• [GOAL]: Reproduce verbatim the rows from the line containing "Given: Open Outbound" through the line containing "[1435, 144]", including both of those lines.

(Text and element pointing rows)

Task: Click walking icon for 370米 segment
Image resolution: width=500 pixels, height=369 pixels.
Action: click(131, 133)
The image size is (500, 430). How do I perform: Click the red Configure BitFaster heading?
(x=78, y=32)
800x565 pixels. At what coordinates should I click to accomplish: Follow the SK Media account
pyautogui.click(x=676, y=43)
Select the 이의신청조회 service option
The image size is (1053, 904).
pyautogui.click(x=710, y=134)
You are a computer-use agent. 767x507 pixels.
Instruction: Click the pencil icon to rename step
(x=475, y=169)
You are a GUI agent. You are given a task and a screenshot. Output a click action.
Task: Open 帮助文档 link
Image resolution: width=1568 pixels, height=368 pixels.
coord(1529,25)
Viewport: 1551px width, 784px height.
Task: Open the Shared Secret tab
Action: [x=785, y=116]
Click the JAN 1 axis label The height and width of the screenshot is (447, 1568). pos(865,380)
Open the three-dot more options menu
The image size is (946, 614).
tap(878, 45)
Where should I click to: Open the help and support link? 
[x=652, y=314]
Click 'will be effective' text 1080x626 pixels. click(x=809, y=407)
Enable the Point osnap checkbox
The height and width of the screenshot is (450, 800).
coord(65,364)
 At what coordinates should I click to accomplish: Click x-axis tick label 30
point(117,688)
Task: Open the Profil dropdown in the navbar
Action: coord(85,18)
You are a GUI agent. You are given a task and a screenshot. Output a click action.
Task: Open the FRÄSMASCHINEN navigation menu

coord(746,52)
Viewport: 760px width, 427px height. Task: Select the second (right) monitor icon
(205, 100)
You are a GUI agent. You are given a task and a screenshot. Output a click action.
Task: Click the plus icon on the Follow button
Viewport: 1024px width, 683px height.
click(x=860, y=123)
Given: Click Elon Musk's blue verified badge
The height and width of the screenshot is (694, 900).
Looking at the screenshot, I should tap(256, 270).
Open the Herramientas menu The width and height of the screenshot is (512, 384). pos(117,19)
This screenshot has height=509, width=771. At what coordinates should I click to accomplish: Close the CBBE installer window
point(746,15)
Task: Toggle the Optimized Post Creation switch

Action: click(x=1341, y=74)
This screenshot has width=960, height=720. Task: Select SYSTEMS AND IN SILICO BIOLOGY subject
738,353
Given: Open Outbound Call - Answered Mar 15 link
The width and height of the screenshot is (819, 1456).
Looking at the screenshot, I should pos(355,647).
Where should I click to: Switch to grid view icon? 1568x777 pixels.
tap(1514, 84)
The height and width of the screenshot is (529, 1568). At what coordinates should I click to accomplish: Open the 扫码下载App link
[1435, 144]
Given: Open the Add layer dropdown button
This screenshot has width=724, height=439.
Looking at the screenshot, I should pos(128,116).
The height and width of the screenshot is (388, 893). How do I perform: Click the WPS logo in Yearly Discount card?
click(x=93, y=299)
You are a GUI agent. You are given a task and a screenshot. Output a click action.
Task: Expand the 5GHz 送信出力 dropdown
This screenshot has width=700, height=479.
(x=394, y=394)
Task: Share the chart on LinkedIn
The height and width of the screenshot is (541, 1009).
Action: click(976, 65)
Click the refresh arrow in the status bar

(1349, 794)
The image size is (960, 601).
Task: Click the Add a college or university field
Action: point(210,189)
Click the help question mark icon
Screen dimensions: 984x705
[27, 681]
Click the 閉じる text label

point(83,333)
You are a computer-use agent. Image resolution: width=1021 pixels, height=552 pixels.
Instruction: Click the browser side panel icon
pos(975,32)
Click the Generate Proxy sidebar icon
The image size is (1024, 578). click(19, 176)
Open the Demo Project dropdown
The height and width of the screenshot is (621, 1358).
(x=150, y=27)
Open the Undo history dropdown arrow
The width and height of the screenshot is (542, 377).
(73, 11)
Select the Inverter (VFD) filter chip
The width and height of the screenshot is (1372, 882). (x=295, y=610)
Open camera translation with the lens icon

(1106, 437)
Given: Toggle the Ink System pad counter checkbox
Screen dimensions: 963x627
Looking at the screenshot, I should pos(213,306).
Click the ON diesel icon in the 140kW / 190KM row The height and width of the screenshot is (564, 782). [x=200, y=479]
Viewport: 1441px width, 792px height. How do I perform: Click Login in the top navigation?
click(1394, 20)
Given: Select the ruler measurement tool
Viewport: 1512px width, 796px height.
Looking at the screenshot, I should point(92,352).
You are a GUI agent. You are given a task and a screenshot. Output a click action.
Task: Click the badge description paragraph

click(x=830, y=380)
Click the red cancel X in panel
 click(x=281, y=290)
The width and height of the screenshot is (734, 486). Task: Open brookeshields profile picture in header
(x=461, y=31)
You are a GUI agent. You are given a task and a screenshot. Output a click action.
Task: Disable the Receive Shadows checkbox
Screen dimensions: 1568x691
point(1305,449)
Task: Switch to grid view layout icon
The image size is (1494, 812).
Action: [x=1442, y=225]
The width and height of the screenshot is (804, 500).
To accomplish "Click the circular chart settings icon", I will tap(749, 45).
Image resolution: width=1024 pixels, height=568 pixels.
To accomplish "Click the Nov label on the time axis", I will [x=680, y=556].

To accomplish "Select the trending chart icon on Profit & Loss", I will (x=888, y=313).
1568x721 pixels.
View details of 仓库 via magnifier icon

• [WRITTEN SOLUTION]:
Given: Open Outbound Call - Answered Mar 15 link
The width and height of the screenshot is (819, 1456).
Looking at the screenshot, I should pos(355,647).
Where should I click to: Switch to grid view icon? 1568x777 pixels.
tap(1514, 84)
The height and width of the screenshot is (529, 1568). At what coordinates should I click to accomplish: Open the 扫码下载App link
[1435, 144]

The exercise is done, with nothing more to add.